_Trecho da página:_
Uma nova forma de enxergar o fenômeno da anorexia é defendida pela psicanalista Jaqueline Pinto Cardoso em sua dissertação de mestrado. Esta considera a existência de um discurso homogêneo e comportamentos uniformizados entre pacientes com o sintoma, sendo derivados de um contágio psíquico. Para aprofundar o estudo no assunto, foi utilizado o conceito psicanalítico de identificação, presente na obra de Freud e Lacan.
Após trabalhar com diversas pacientes em instituições de tratamento e em clínica particular, Jaqueline observou um discurso homogêneo entre elas. “Eu sou gorda”, “Não tenho fome” e, principalmente, “Não tenho problema algum”, são algumas das falas mais comuns entre elas. É quase uma regra que toda anoréxica severa ache que não existe problema com sua saúde física ou psicológica, mostrando assim, a gravidade do problema. Porém, o que mais chama atenção é a perda de particularidades em seus discursos. As pacientes se mostram avessas à investigações internas, a falar sobre suas singularidades, gostos e sua vida pessoal. Aparentemente, sua reflexão gira em torno da distorção da sua imagem corpórea.
A partir de tais observações, a pesquisa tomou rumos a fim de investigar quais seriam as causas dessas homogeneidades em discursos e comportamentos, configurando a hipótese de um contágio psíquico. “ A conclusão foi que nas anorexias severas, que acomete mais sujeitos do sexo feminino, houve uma falha na identificação narcísica, comprometendo a constituição da imagem unificada do eu”, comentou a psicanalista. A identificação narcísica é um conceito de Freud, o qual posteriormente teve releitura feita por Lacan, e representa o momento da constituição de cada sujeito. Sua ocorrência se dá entre o sexto e décimo oitavo mês de vida. Nos casos estudados, pressupõe-se que a unidade de imagem individual da paciente não tenha se formado plenamente. Diante dessa falta de unidade, a anoréxica busca um excesso de identidade através da identificação imaginária com outras anoréxicas.

_O que se pede:_
Reproduza o segmento do trecho da página que começa nas palavras "A partir de" e termina após "com outras anoréxicas.".

_Linhas exibidas:_
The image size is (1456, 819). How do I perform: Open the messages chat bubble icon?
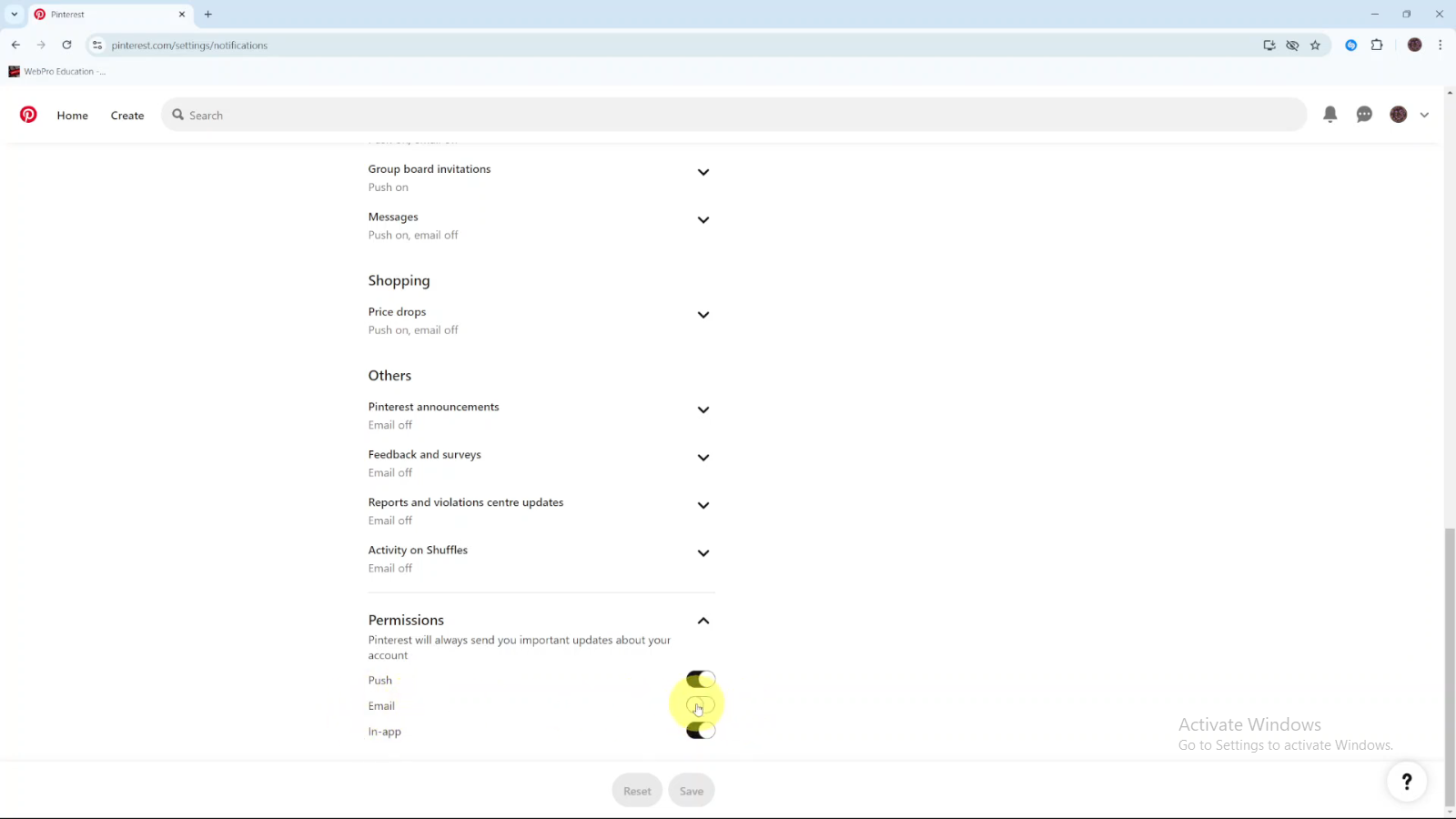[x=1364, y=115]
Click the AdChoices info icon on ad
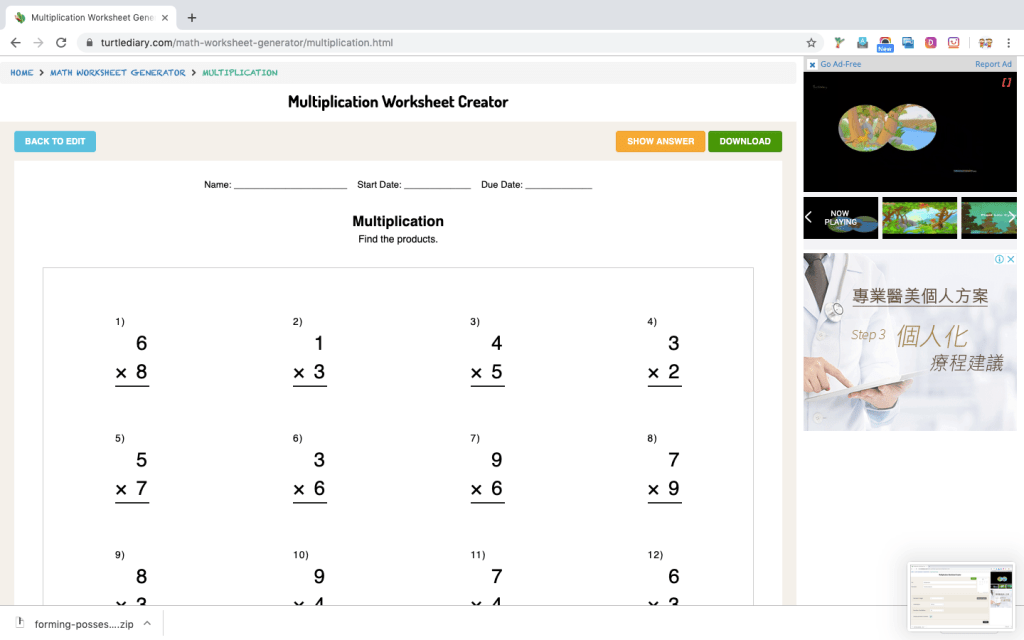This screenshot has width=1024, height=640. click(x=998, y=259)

==

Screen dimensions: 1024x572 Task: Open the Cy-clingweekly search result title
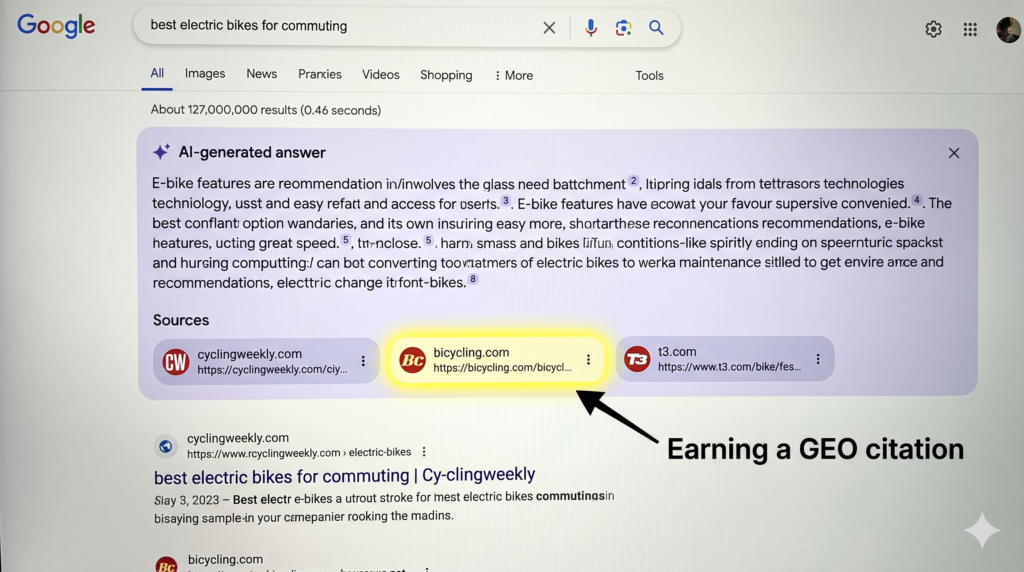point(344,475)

_Resultado:_
A partir de tais observações, a pesquisa tomou rumos a fim de investigar quais seriam as causas dessas homogeneidades em discursos e comportamentos, configurando a hipótese de um contágio psíquico. “ A conclusão foi que nas anorexias severas, que acomete mais sujeitos do sexo feminino, houve uma falha na identificação narcísica, comprometendo a constituição da imagem unificada do eu”, comentou a psicanalista. A identificação narcísica é um conceito de Freud, o qual posteriormente teve releitura feita por Lacan, e representa o momento da constituição de cada sujeito. Sua ocorrência se dá entre o sexto e décimo oitavo mês de vida. Nos casos estudados, pressupõe-se que a unidade de imagem individual da paciente não tenha se formado plenamente. Diante dessa falta de unidade, a anoréxica busca um excesso de identidade através da identificação imaginária com outras anoréxicas.